In this assignment, we focus on the word completion problem.
2 Background
Word/sentence (auto-)completion is a very handy feature of nowadays text editors and email browsers
(you must have used it in your Outlook). While sentence completion is a much more challenging task
and perhaps requires advanced learning methods, word completion is much easier to do as long as
you have a dictionary available in the memory. In this assignment, we will focus on implementing a
dictionary comprising of words and their frequencies that allows word completion. We will try several
data structures and compare their performances.
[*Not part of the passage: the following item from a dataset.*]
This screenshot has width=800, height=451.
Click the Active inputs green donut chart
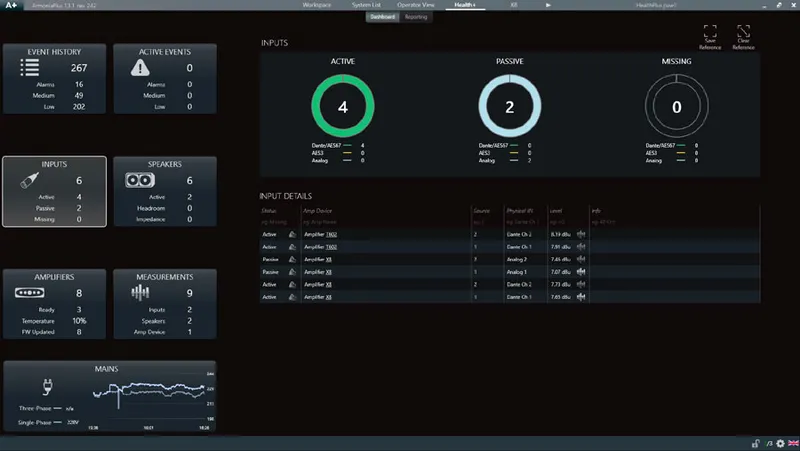pos(343,106)
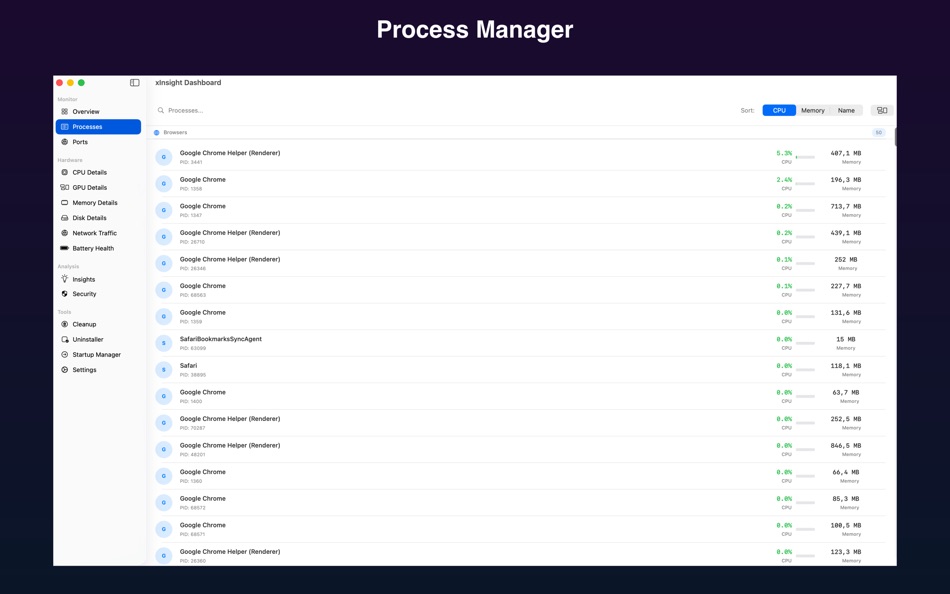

One of these data structures is the Ternary Search
Tree, which is described below.
Ternary Search Trees
Ternary search trees (TST) is a data structure that allows memory-efficient storage of strings and fast
operations such as spell checking and auto-completion.
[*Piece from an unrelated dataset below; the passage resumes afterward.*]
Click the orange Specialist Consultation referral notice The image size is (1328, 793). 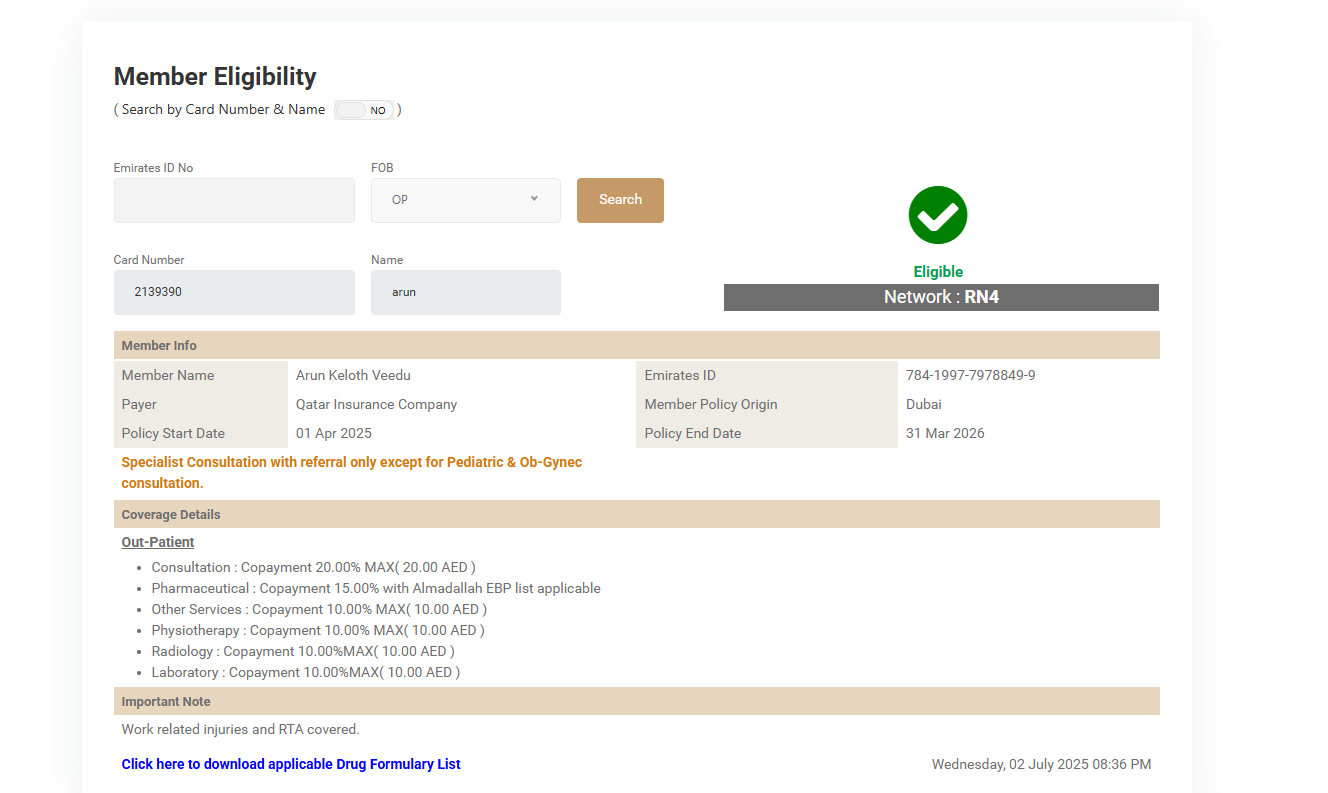pos(351,472)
Each node of the a TST contains the following fields:
• a lower-case letter from the English alphabet (‘a’ to ‘z’),
• a positive integer indicating the word’s frequency (according to some dataset) if the letter is the
last letter of a word in the dictionary,
• a boolean variable that is True if this letter is the last letter of a word in the dictionary and False
otherwise,
• the left pointer points to the left child-node whose letter is smaller (in alphabetical order, i.e.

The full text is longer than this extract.